Future Epics Lab, held in Belgrade from 11 to 17 February 2019, was the first part of a process in which ideas of reinterpretation, deconstruction and redefining existing social traditions and conventions, collective memory and cultural heritage are explored. In the course of six days, the Dubrovnik Summer Festival, as one of the partners in the Future Epics project co-funded by the EU Creative Europe Programme, alongside Heartefact from Serbia, the Vitlycke Centre for Performing Arts from Sweden and Tasca from Spain, set the foundations for four different performative projects with the theme of cultural heritage in a collaborative process which included the analysis of presented material under the mentorship of Belgrade-based dramatist Biljana Srbljanović.

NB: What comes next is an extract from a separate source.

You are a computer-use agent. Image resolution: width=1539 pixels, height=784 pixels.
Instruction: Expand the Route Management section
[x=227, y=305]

The programme of the Lab consisted of lectures, establishing common discourse on the idea of formation of traditions, customs and myths, and also of the negative implications they may have, from prejudice to legitimisation of false information, as well as watching films and video material with this theme, discussions, research, presentation of research results and of attempts of finding adequate performative form for the researched material. The Dubrovnik Summer Festival team, which included dramatists Mirna Rustemović and Vedrana Klepica, focused on analysis of Linđo, the traditional dance of Dubrovnik, and on social, performative and economic implications rooted in its formative process and what they represent to viewers and performers of Linđo today.

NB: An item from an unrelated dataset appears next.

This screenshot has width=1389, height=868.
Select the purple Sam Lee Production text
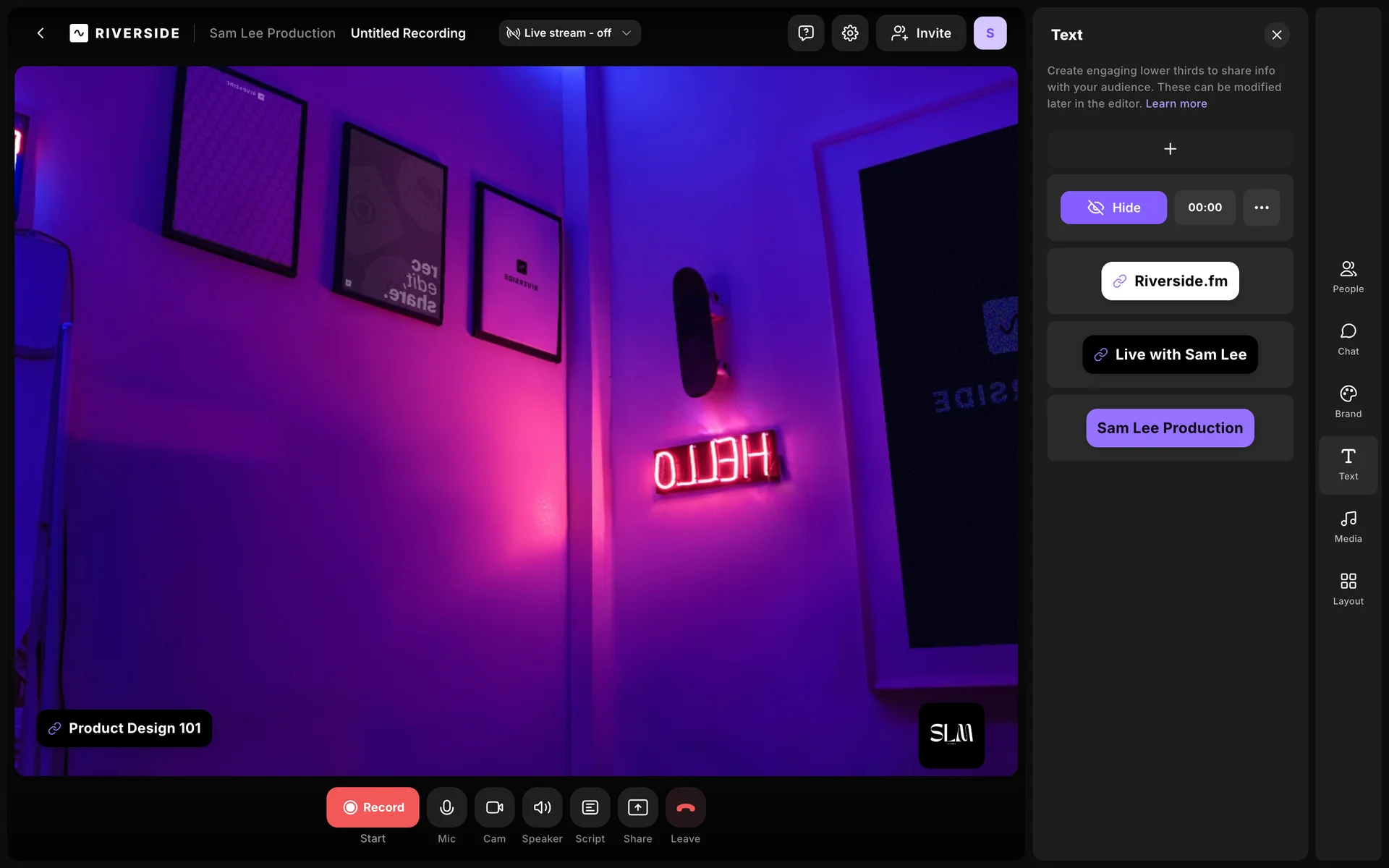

Starting from the wider context of social dances in southern Dalmatia in general, Rustemović and Klepica analysed causes and modes of their formation - by mimicking movements of professions of their protagonists (cobbler, locksmith, miller), and specificities of staging events belonging to social convention (for example socialising of young women and men), the reasons for performing such dances, such as leisure and folk entertainment or celebrating certain holidays, as well as the relationship with church institutions and the relationship between the common people and the nobility. In such wide range of social dances and events, Linđo has proved to be an exceptionally valuable and stable example suitable for research of social conventions, the relationship between men and women and of profane material often charged with eroticism which was not always appropriate for performing in front of sacral buildings and in public squares, but also for exploring the relationship between folk pastime of the past and contemporary professionalization of dance ensembles that equally function as elements of national heritage and increasingly profitable cultural tourism. Apart from the demanding, authentic and strict form of the dance, it is exceptionally valuable to point out the value of the narrative spoken by the dance leader, the recontextualisation of which opens numerous performative and dramaturgical possibilities.

The results of the research process were presented to the participants and visitors on the last day of the Lab, which was followed by a conversation with the audience.